HLL proposes changes in scheme

By Our Staff Correspondent

MUMBAI MAY 20. The board of Hindustan Lever which met here today has proposed certain changes in the company's bonus debenture scheme with a view to ensuring that the promised benefits are made available to shareholders in a fair and equitable manner.

This follows the revised tax regime under the Finance Bill 2002 as approved by Parliament. Post-budget, HLL had said on February 28 that it would study the new tax regime and accordingly revised the scheme.

In addition to a bonus debenture of Rs. 6 each per share, HLL will also pay a special dividend of Rs. 2.76 per share as part of the scheme. The entire tax on bonus debentures and special dividend will be deducted out of the Rs. 2.76 special dividend, ensuring that the face value of the bonus debenture is uniform at Rs. 6.

As per the revised tax regime, bonus debentures construed as `deemed dividend' for tax purposes, would now be taxable at the hands of the shareholders and the company will therefore have the obligation to make tax deduction at source (TDS) at rates prescribed for varying classes of shareholders. The changes to the scheme are being proposed in the light of this requirement.

The debentures would be redeemed after 18 months in one instalment instead of redemption in two equal instalments after 24 and 36 months as originally proposed. This has been proposed in recognition of the time elapsed since the original formulation of the scheme.

The grant price of the options issued to the management employees will be reduced by Rs. 8.76 to reflect the exceptional nature of the payment. Further, the options will not qualify either for bonus debentures or special dividend.

The original scheme entails issue and allotment of bonus debentures in the ratio of one fully paid debenture of Rs. 6 each for every share of Re. 1 held by the members.

The face value of the bonus debentures at Rs. 6 and the ratio of issue, that is, one bonus debenture of Rs. 6 each for every equity share of Re. 1 held using the general reserves of HLL is being retained and the interest on debentures has been retained at 9 per cent per annum payable in arrears as in the original scheme.

The special dividend has been calculated keeping in mind shareholders who are in the highest tax bracket of 31.5 per cent.

The general reserve will, however, not be debited to the extent of about Rs. 135 crores, being dividend distribution tax payable at 10.2 per cent on `deemed dividend' as contemplated in the original scheme since the dividend distribution tax is no longer applicable.

Instead, the special dividend of Rs. 2.76 will involve a payout of about Rs. 608 crores.

The special dividend will be payable by reference to the same record date as may be fixed for allotment of bonus debentures and is proposed to be absorbed by the profit and loss account balance which as of December 31, 2001 stands at Rs. 759.80 crores. Accordingly, the company is committing itself to an incremental outlay of around Rs. 473 crores.

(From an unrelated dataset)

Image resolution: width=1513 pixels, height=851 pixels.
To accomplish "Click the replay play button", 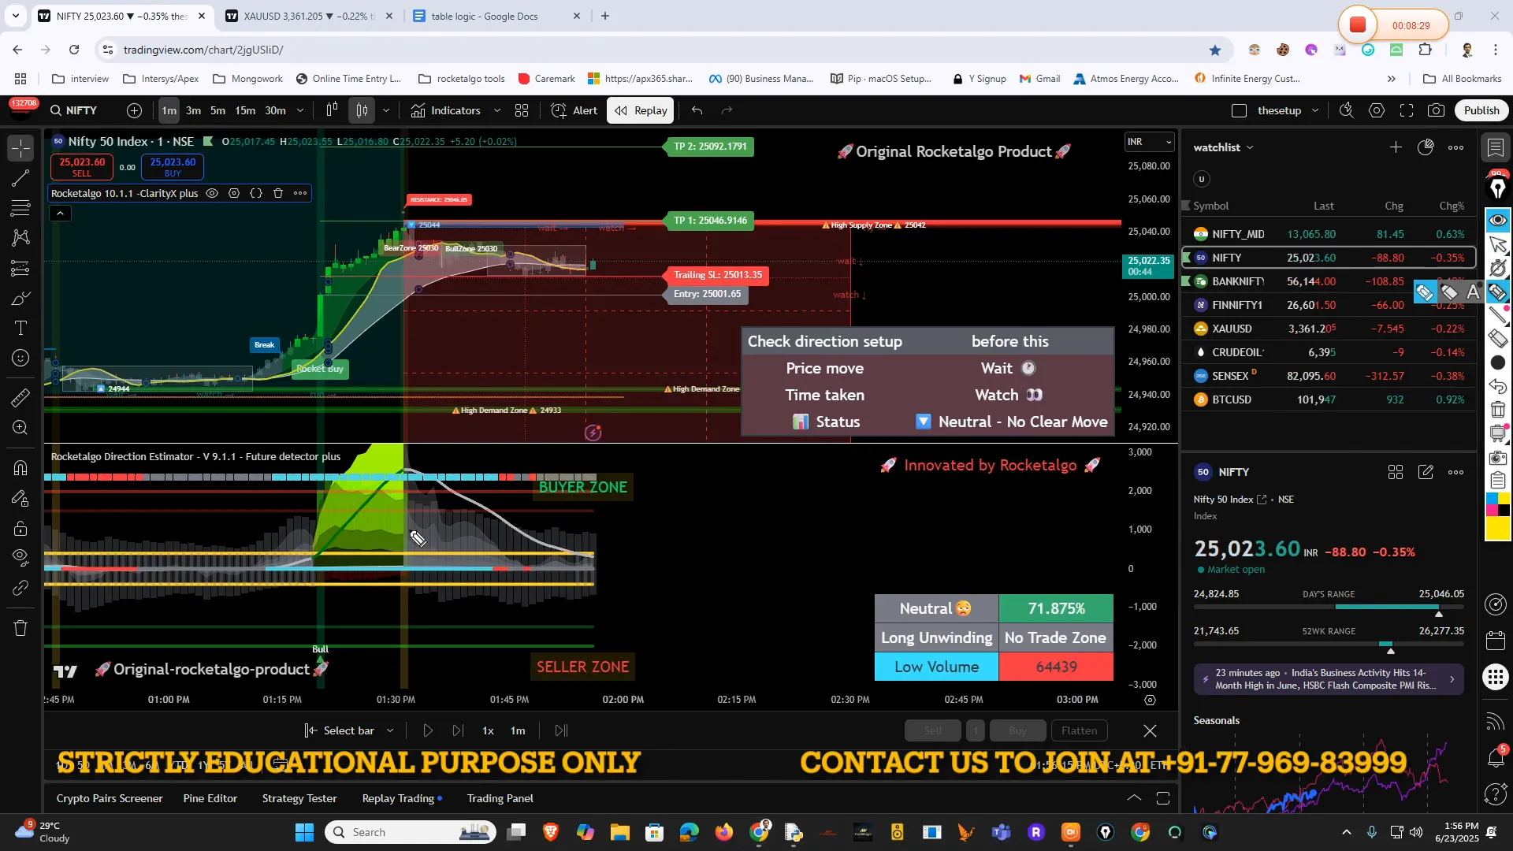I will click(x=428, y=730).
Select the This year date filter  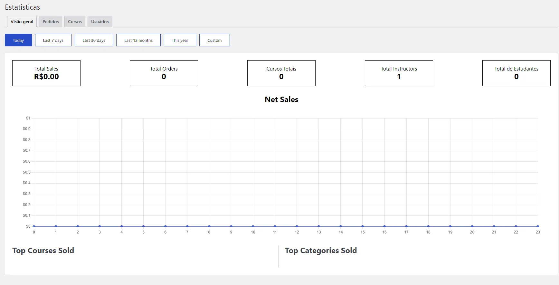(180, 40)
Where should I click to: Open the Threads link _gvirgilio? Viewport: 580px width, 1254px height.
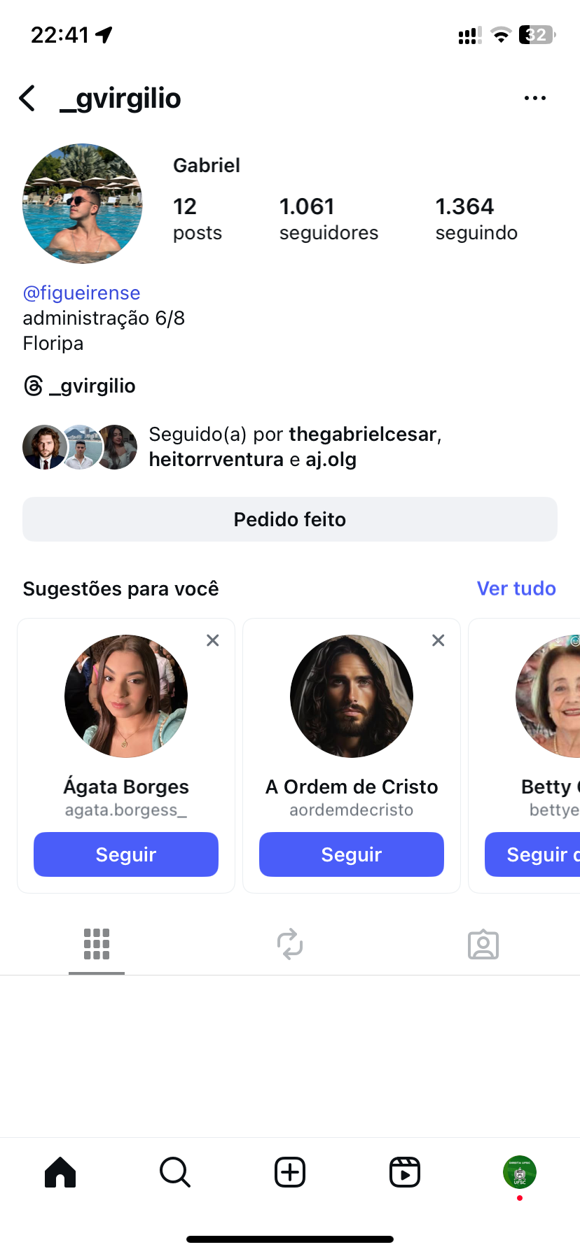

TDS would be made from the bonus debentures constituting deemed dividend and on the quantum of special dividend, treating the two as an integrated transaction involving payout of deemed dividend/ special dividend aggregating Rs. 8.76 per share of Re. 1 to members. While the face value of the debentures is uniform at Rs. 6, the entire TDS on Rs. 8.76 per share will be from the special dividend of Rs. 2.76 per share. The balance of special dividend, if any, would be paid to members.

Shareholders who are not liable to pay tax or fall in lower tax brackets, constituting almost half of HLL's shareholders, would benefit as they can gain as much as the entire special dividend quantum of Rs. 2.76 per share.